Sua tese recai sobre as crianças de classe média alta e alta, as quais perdem a oportunidade de desenvolver em plenitude seu potencial motor ao não experimentar determinados movimentos no tempo certo. Afinal, do mesmo modo com que capacidades cognitivas são adquiridas em etapas do desenvolvimento, a competência gestual também depende de estímulos múltiplos, adequados e pontuais.

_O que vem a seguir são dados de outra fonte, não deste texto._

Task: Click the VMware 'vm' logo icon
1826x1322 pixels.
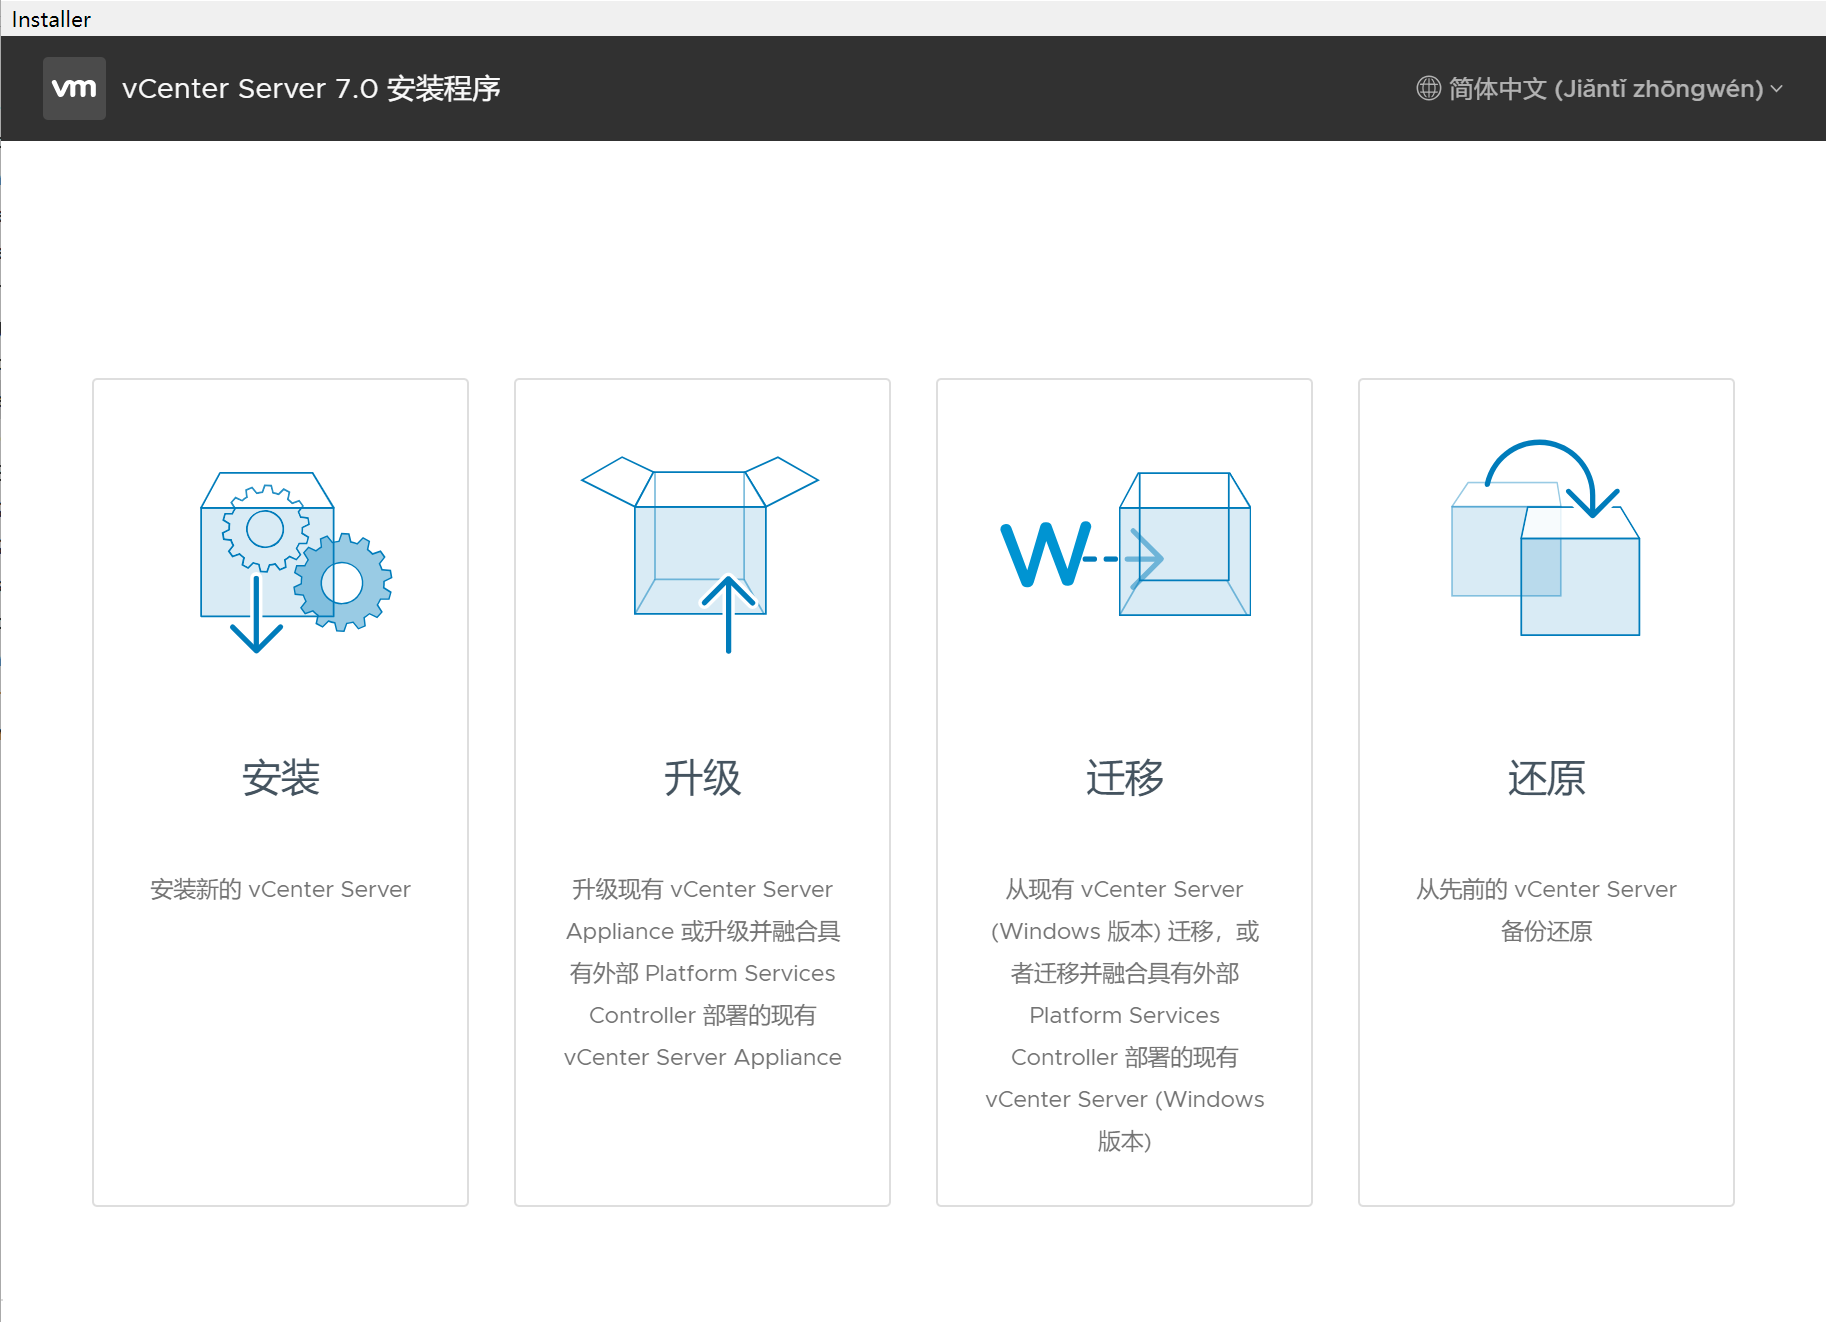Action: tap(74, 88)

Essa responsabilidade pode ser dividida entre vários culpados. Um deles é o medo: crianças não brincam mais nas ruas, livres para subir em árvores, atirar pedras, competir em brincadeiras como as de pegar ou jogos artesanais, escalar telhados, fabricar seus apetrechos ou lutar. Antes que alguém fique chocado, pergunte aos avós se não era essa a rotina fora da escola. Hoje, isso só acontece em zonas periféricas, e olhe lá. A violência ameaça crianças longe da tutela dos pais ou cuidadores.

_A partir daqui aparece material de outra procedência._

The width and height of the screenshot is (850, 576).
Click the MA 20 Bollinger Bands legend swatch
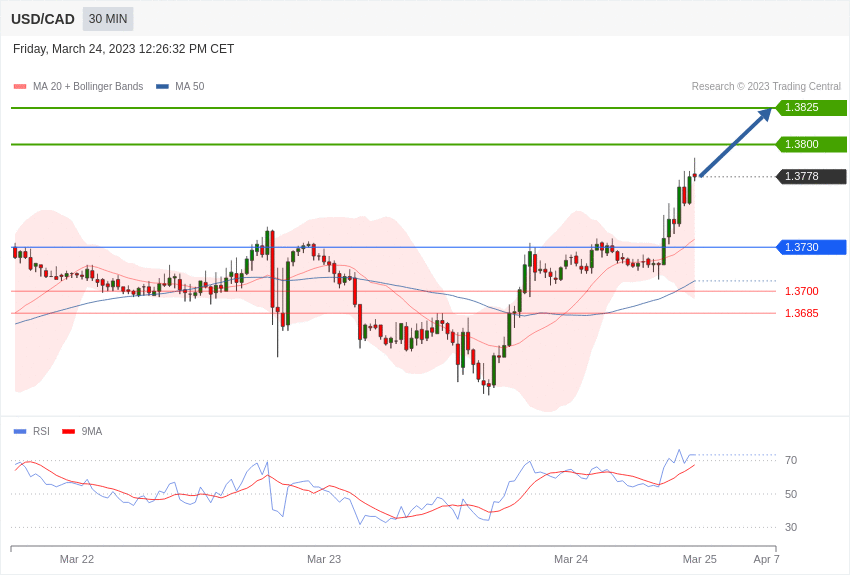point(20,87)
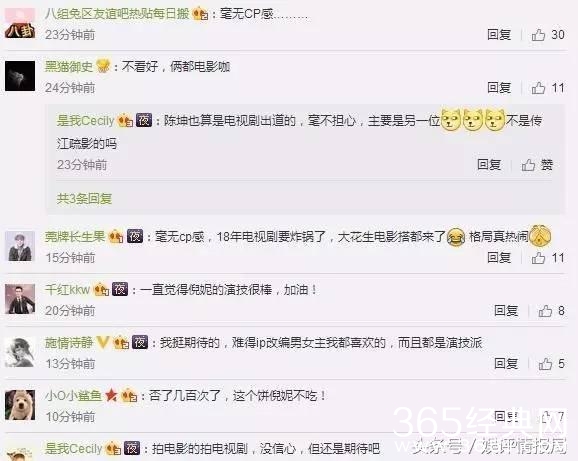Click the V verified badge by 施情诗静
Image resolution: width=578 pixels, height=461 pixels.
102,342
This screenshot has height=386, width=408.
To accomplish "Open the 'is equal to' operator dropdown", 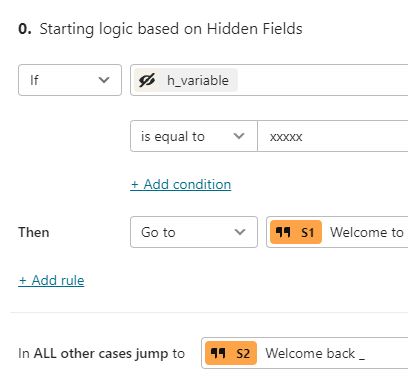I will (x=194, y=136).
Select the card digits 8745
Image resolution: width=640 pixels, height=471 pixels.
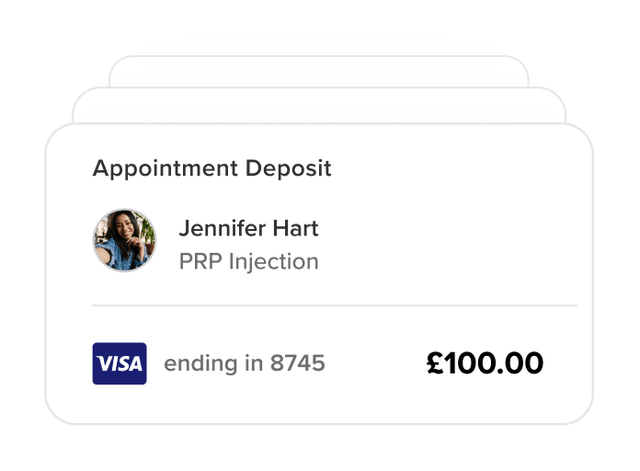298,363
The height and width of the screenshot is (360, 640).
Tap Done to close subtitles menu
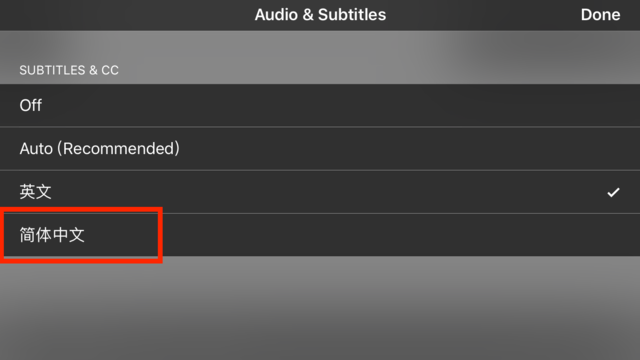pyautogui.click(x=600, y=15)
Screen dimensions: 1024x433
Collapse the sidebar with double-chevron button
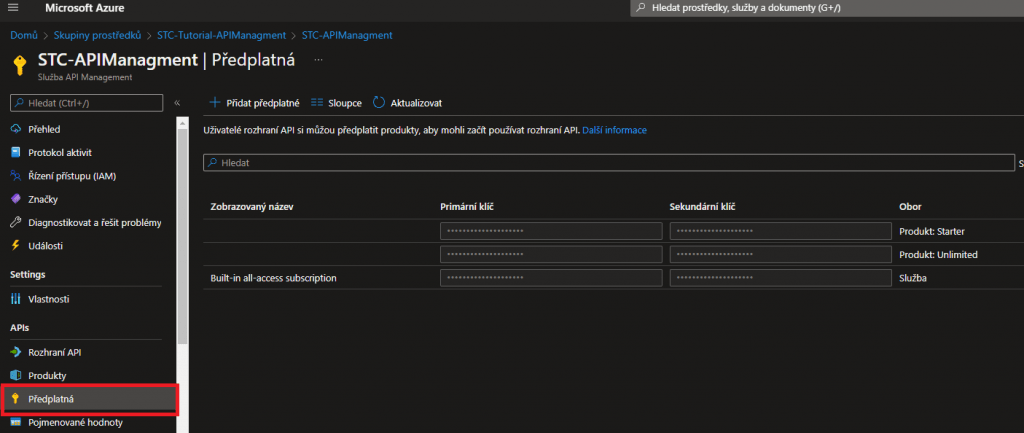tap(177, 103)
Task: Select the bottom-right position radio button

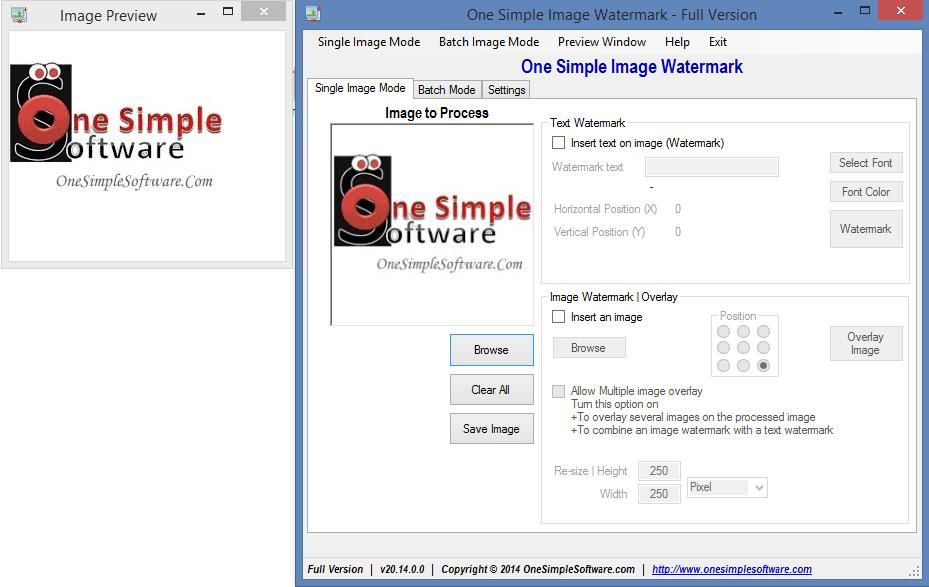Action: [x=763, y=366]
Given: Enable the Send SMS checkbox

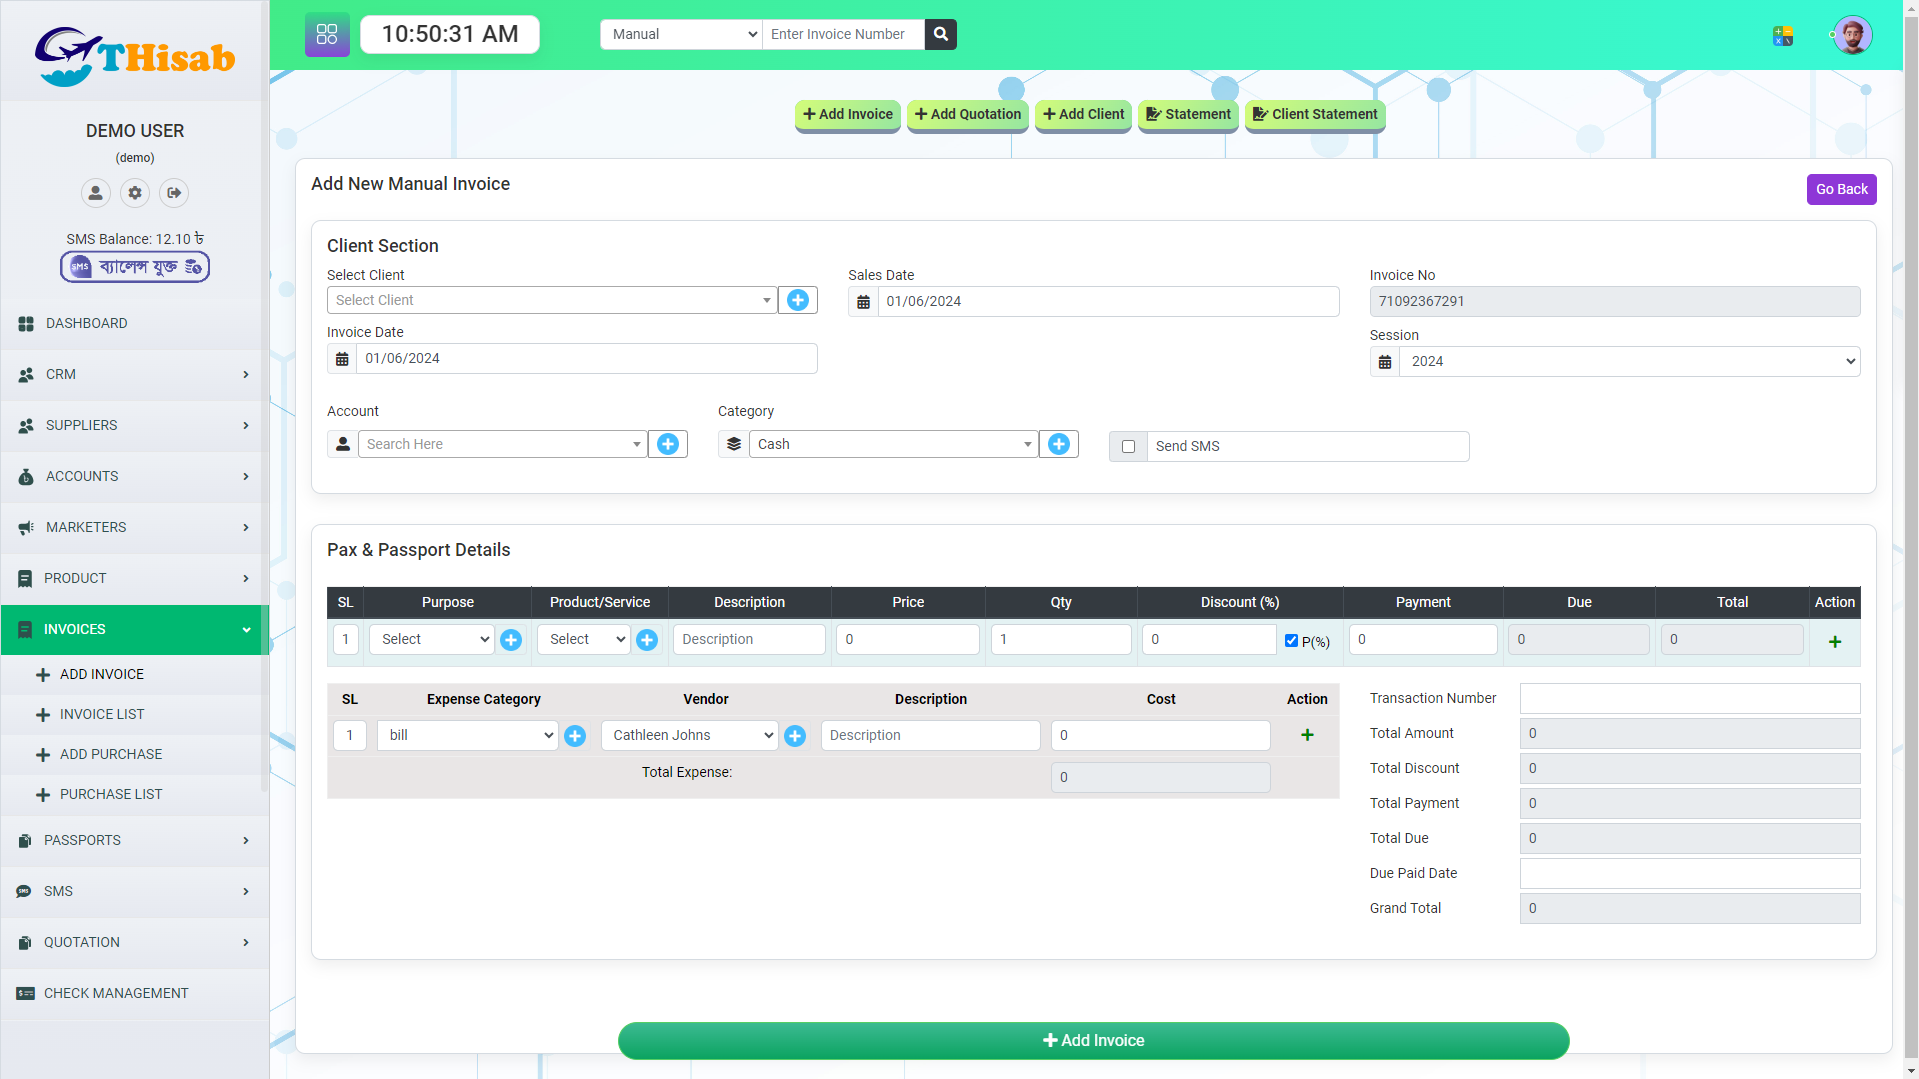Looking at the screenshot, I should (1128, 447).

Outro responsável é o excesso de zelo. Filhos de lares abastados parecem feitos com esqueleto de cristal, pele de porcelana e confiança delgada como a casca do ovo. Um bibelô cuja menor fissura pode significar a demissão da babá, um processo contra a escola, um drama desproporcional na família ou acusações mútuas em casos de pais separados. Enquanto isso, num passado recente, eu e meus contemporâneos nos esfolamos, nos quebramos (inclusive os dentes) e nos cortamos, entre outros traumas mais ou menos graves. E a consequência foi, ainda, ficar de castigo.

Por fim, ainda temos a confusão entre a educação física e o esporte. Cabe ao profissional alertar que são conceitos diferentes, ainda que complementares. Um desenvolve capacidades gerais, a famosa inteligência motora. Do mesmo modo como é mais fácil aprender uma terceira língua depois da segunda, é mais rápido reproduzir novos fundamentos quando se encontra relações com experiências motoras conhecidas. Depois, quando há um claro pendor (ou desejo), será o momento de se tornar especialista num só esporte. Com vantagens.

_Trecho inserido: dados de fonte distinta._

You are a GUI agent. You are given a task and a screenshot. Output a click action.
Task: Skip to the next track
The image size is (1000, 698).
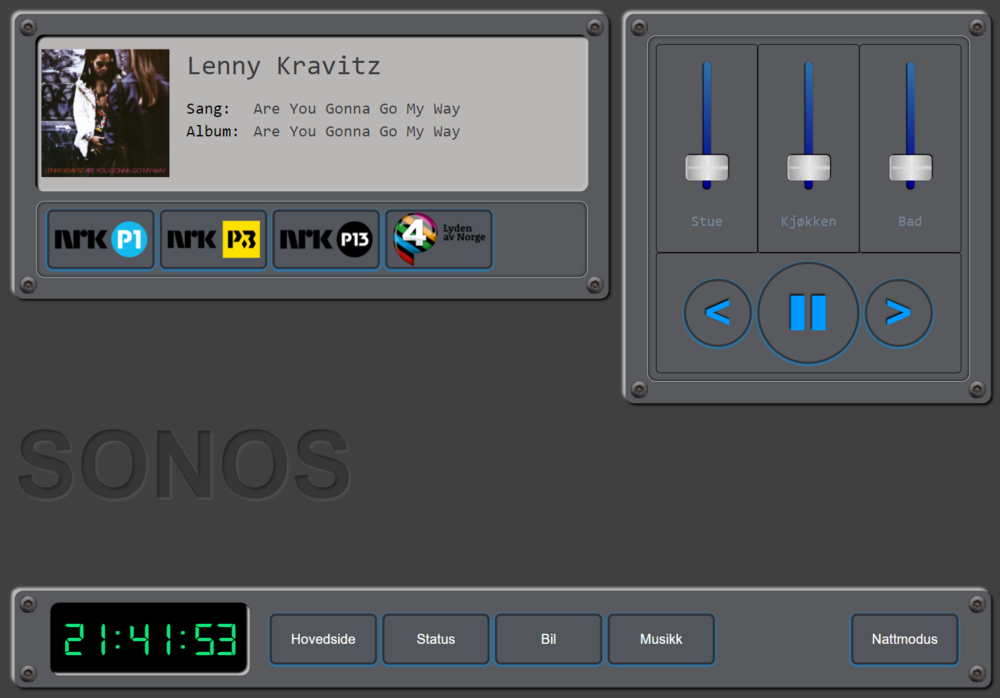click(x=898, y=313)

Os pais precisam ficar em alerta para o risco do tal analfabetismo motor. Isso influencia da inteligência à autoestima. Mais tarde, a vida real cobrará essa conta. Vida real? – pergunta alguém. Sim! Pois os avatares dessa turminha são ágeis, habilidosos, valentes, fortes, equilibrados, espertos e mortais. Tudo o que gostávamos de ser fora dos videogames.